Strengths and limitations

This study was population-based and included all individuals in Ontario, who gave birth in 2021 and had not yet received any doses of COVID-19 vaccine by the time of delivery. We followed these individuals until June 30, 2022, to assess COVID-19 vaccine series initiation after pregnancy, with a minimum of 6 months of follow-up for everyone in the study population (maximum follow-up was 18 months). We were able to explore associations between COVID-19 vaccine series initiation after pregnancy with a wide range of sociodemographic, pregnancy-related, and health-related factors. Nevertheless, we were unable to measure some factors that may have been important – for example, we had no information about individual or contextual factors that could have influenced individuals’ decisions about whether, or when, to initiate their primary COVID-19 vaccine series (i.e., knowledge, beliefs, attitudes, intentions, past experience, confidence or trust in the healthcare system or healthcare providers, social or cultural norms and values). Although we explored COVID-19 vaccine series initiation by 6 months after pregnancy, which is a time when recommendations for newborn feeding change,47 we did not have information on the actual method of newborn feeding after discharge from hospital/birth center.

Conclusion

This study found that among individuals not yet vaccinated against COVID-19 by the end of their pregnancy in 2021, the initiation of COVID-19 vaccination after delivery – even many months after giving birth – was lower than among women of reproductive age in the general population. This suggests that there may be persistent vaccine hesitancy among individuals experiencing a recent pregnancy or possibly reduced access to health care. Barriers to access, vaccine hesitancy, and vaccine misinformation could be addressed by targeted interventions to improve both pregnant and postpartum individuals’ awareness of the risks of COVID-19 and the benefits of COVID-19 vaccines. Given ongoing recommendations for vaccination of pregnant and lactating individuals, additional research is needed to better understand barriers to COVID-19 vaccination during pregnancy and after giving birth, and to monitor trends in COVID-19 vaccine coverage in these populations over time.

Supplementary Material

Supplemental Material

Acknowledgments

The authors thank the Ontario Ministry of Health for granting access to the COVaxON database and the Public Health Case and Contact Management Solution (CCM).

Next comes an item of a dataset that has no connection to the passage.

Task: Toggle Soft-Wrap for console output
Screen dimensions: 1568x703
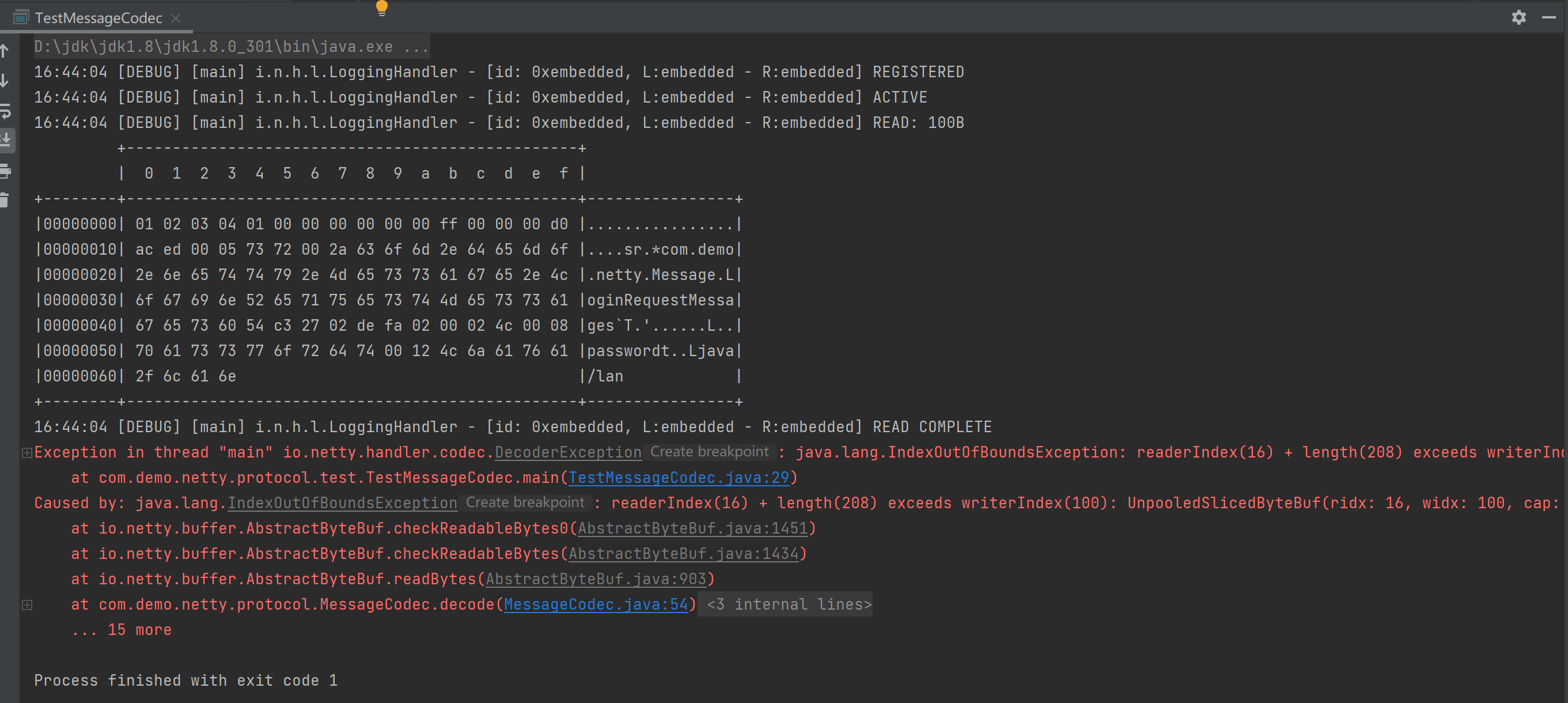Action: tap(6, 111)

The authors also thank maternal-newborn hospitals and midwifery practice groups in Ontario for providing maternal-newborn data to BORN Ontario. Finally, the authors thank BORN Ontario staff for their assistance with data extraction, linkage, code review, and results review.

Funding Statement

This study was supported by funding from the Public Health Agency of Canada, through the Vaccine Surveillance Reference Group and the COVID-19 Immunity Task Force; S. Håberg was partly supported by the Research Council of Norway (project number, 324312) and through its Centers of Excellence funding scheme (project number, 262700) and by NordForsk (project number, 105545).

Disclosure statement

K. Wilson is CEO of CANImmunize Inc, which hosts a national digital immunization record, and is a member of the independent data safety board for the Medicago COVID-19 vaccine trial; no other relationships or activities that could appear to have influenced the submitted work.

Data sharing

The dataset from this study is held securely by BORN Ontario. Although the dataset cannot be made publicly available, the analytic code may be available on request.

Disclaimer

The study sponsors did not participate in the design and conduct of the study; collection, management, analysis, and interpretation of the data; preparation, review, or approval of the manuscript; or the decision to submit the manuscript for publication. Parts of this material are based on data and information compiled and provided by BORN Ontario and the Ontario Ministry of Health; however, the analyses, conclusions, opinions, and statements expressed herein are solely those of the authors and do not reflect those of the funding or data sources. The corresponding author had full access to all the data in the study and had final responsibility for the decision to submit for publication.